Axel Naumann Axel.Naumann at cern.ch
Mon Apr 13 07:44:29 PDT 2015


Hi John,

see below...

On 08.04.2015 22:10, John McCall wrote:
>
>> On Apr 8, 2015, at 9:10 AM, David Blaikie <dblaikie at gmail.com
>> <mailto:dblaikie at gmail.com>> wrote:
>>
>>
>>
>> On Wed, Apr 8, 2015 at 7:10 AM, Axel Naumann <Axel.Naumann at cern.ch
>> <mailto:Axel.Naumann at cern.ch>> wrote:
>>
>>     Hi,
>>
>>     Regarding <https://llvm.org/bugs/show___bug.cgi?id=23034
>>     <https://llvm.org/bugs/show_bug.cgi?id=23034>> - is the intent
>>     (still?) to be binary compatible with GCC?
>>
>>
>> ABI compatible, yes.
>>
>>     I.e. is this a bug or is this something that we'll have to try to
>>     solve on our side?
>>
>>
>> If you have a function defined in GCC that isn't callable from Clang
>> (or the other way around) that's a bug, but it doesn't indicate where
>> the bug is. It could be in GCC, Clang, or the ABI specification itself
>> (the ABI might be underspecified, vague, or contradictory). Also the
>> bug may've been fixed (sometimes this is due to an ABI fix - ABI spec
>> gets updated, one compiler takes the fix while the other lags a bit
>> potentially)
>>
>>     It's pretty visible for us because any call with std::string
>>     temporaries to map<string,...>::op[](string&&__) across the linker
>>     causes it and we seem to like those a lot :-(
>>
>>     I checked with r204218 and it seems to fail the same way, so if
>>     it's an issue it's not a new one (on clang's side).
>>
>>     And finally: should this go to llvm's bugs or stay with clang's?
>>
>>
>> I'm not sure - would depend on where the bug is & I don't know enough
>> about this stuff to say.
>>
>> A reduced test case would be helpful (the smallest standalone program
>> (no headers, etc) that demonstrates the inconsistency).
>
> The test case in the PR is interesting.  Clang thinks that the result of
> forward_as_tuple<std::string> should be returned directly, but GCC
> thinks it should be returned indirectly.  The return type is apparently
> a std::tuple<std::string&&>; without looking it up in the libstdc++
> sources, I assume that has a non-static data member of type
> std::string&& and that its copy and move constructors are explicitly
> defaulted.  I think the standard itself may have wavered about this, but
> the current state is that the copy constructor should be defined as
> deleted, the move constructor is okay, and that both are technically
> trivial.
>
> Anyway, it is not surprising that you can find Clang and GCC versions
> that disagree about the ABI there.  You can almost surely find two Clang
> versions that disagree about the ABI there.  The ABI rule we’ve settled
> on is that this should be returned directly, since all the copy and move
> constructors are either deleted or trivial and at least one (the move
> constructor) is not deleted.  It is likely that you are using a version
> of GCC that does not implement this rule correctly yet.

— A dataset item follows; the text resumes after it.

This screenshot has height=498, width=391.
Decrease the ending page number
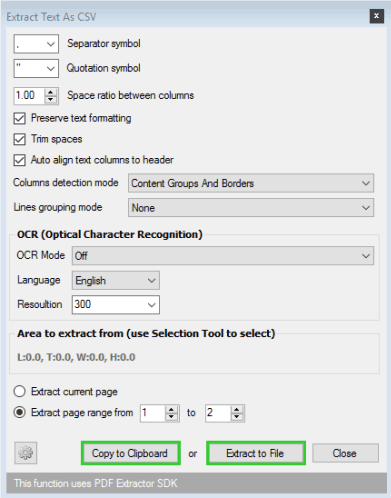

It took me a while to get the GCCs I wanted. I can now confirm that this 
fails with GCC 4.8.2, GCC 4.9.1 and GCC 5-20150405 (with their 
respective libstdc++). I don't see which version could work...

Shall I continue to reduce the example, would that help?

I can also test your hypothesis by switching the behavior of clang - if 
you can point me to where this direct versus indirect return happens.